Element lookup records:
◇ ◇ ◇ ◇

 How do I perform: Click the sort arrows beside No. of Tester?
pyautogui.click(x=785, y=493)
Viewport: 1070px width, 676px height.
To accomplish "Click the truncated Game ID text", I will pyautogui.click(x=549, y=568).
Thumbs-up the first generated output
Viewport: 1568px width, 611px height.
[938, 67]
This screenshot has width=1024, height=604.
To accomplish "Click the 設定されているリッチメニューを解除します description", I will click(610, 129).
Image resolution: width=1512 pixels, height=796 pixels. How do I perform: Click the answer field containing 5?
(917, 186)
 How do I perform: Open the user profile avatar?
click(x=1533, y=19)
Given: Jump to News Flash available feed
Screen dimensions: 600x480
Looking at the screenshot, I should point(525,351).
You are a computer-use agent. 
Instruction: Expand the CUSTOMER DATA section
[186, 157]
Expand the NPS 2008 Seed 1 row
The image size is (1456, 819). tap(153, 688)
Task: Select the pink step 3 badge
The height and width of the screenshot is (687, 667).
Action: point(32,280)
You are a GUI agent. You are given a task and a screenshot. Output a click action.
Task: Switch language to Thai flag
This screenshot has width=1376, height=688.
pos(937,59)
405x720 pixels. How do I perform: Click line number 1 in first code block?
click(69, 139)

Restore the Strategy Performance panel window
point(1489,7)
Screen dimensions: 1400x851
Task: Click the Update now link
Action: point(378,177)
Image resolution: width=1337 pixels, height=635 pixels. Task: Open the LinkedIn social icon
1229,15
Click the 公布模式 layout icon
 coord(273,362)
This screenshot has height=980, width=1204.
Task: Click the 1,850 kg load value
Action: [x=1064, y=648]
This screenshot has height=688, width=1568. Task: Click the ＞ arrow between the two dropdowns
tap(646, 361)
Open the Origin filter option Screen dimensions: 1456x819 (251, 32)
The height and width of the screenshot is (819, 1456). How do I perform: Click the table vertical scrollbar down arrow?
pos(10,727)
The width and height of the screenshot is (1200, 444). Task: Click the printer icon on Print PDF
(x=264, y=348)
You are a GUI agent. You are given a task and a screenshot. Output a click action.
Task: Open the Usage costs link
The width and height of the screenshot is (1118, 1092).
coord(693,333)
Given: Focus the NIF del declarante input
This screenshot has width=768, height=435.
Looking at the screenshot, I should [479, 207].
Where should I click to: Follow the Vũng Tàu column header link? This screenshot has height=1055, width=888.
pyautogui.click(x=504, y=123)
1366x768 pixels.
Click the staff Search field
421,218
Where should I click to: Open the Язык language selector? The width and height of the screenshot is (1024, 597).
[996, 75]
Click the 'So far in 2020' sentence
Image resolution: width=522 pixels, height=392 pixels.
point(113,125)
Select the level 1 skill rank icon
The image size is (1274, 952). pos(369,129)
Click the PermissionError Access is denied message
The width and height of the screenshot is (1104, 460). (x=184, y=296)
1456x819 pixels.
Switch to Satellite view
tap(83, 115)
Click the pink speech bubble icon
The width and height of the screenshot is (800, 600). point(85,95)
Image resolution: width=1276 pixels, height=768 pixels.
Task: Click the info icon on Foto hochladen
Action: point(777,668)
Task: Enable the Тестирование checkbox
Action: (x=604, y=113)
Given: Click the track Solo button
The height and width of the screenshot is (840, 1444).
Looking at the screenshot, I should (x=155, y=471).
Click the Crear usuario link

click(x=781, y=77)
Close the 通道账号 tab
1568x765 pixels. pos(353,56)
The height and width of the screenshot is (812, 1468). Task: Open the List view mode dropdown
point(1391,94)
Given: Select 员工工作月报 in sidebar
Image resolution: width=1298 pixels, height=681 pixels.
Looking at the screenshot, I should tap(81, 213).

◇ ◇ ◇ ◇

* [Aim]
Please state how many lines in the records above contain the string "pink". Reply with the number only.

* [Written solution]
2